Throughout scripture, there are some great questions asked. In the Book of Job, God says to Job, “Dress for action like a man, I will question you …” (Job 40:7). (I think that is a terrifying scenario!)

In the Psalms, there are many questions posed — David asked, “How long, O LORD? Will you forget me forever? How long will you hide your face from me? (Psalm 13:1). Sometimes we might feel like David, forgotten by God, and forsaken by Him. Jesus, himself, at His crucifixion, quoted David’s words from the beginning of Psalm 22, “My God, My God, why have you forsaken me?” (Matthew 27:46; Mark 15:34).

However, the question I would like to consider in this article, is the one posed by Paul to the Christians of Galatia — “Have I then become your enemy by telling you the truth?” (Galatians 4:16). 

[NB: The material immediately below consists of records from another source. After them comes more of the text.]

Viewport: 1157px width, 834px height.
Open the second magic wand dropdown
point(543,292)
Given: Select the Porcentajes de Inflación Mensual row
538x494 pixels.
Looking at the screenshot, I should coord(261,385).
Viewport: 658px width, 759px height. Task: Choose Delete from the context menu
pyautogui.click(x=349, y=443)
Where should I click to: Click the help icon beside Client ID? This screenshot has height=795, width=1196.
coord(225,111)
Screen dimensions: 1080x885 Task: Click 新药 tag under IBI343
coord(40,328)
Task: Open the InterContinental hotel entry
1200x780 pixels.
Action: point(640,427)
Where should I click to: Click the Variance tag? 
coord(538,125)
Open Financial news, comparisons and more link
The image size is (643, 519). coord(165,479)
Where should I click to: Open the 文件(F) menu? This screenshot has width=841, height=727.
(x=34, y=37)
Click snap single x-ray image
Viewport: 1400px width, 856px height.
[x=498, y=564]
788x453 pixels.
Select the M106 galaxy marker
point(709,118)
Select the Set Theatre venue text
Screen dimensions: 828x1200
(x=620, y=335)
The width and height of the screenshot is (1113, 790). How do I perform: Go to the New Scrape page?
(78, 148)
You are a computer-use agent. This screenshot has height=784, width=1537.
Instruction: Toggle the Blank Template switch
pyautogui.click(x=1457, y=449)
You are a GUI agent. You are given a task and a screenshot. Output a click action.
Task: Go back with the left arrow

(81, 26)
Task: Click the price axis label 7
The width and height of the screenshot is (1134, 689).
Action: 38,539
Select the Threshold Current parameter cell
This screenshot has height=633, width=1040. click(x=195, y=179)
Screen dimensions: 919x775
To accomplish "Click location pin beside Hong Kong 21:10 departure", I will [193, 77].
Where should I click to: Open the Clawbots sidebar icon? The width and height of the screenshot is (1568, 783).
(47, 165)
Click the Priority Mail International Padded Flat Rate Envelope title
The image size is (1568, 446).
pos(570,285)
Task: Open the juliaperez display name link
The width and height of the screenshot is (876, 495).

It appears that the Galatian Christians were being taught by Judaizing Christians who were insisting that for a Gentile to be a Christian, they had to become like the Jews, including, for the men, being circumcised. Paul makes his argument that they (we) are justified by faith, through grace, and not by any works we might carry out. He told them that if they wanted to do what these false teachers were telling them, they would be putting themselves under the (Jewish) Law, the very thing from which Jesus’ sacrifice had freed everybody.

How do you react when you are confronted with the truth, and that truth is at variance with your beliefs, or your actions? Do you get defensive? Do you go on the attack? Or, do you embrace it, repent of your past actions, and determine to do better now that you know better? Jesus said, “If you abide in my word, you are truly my disciples, and you will know the truth, and the truth will set you free” (John 8:32).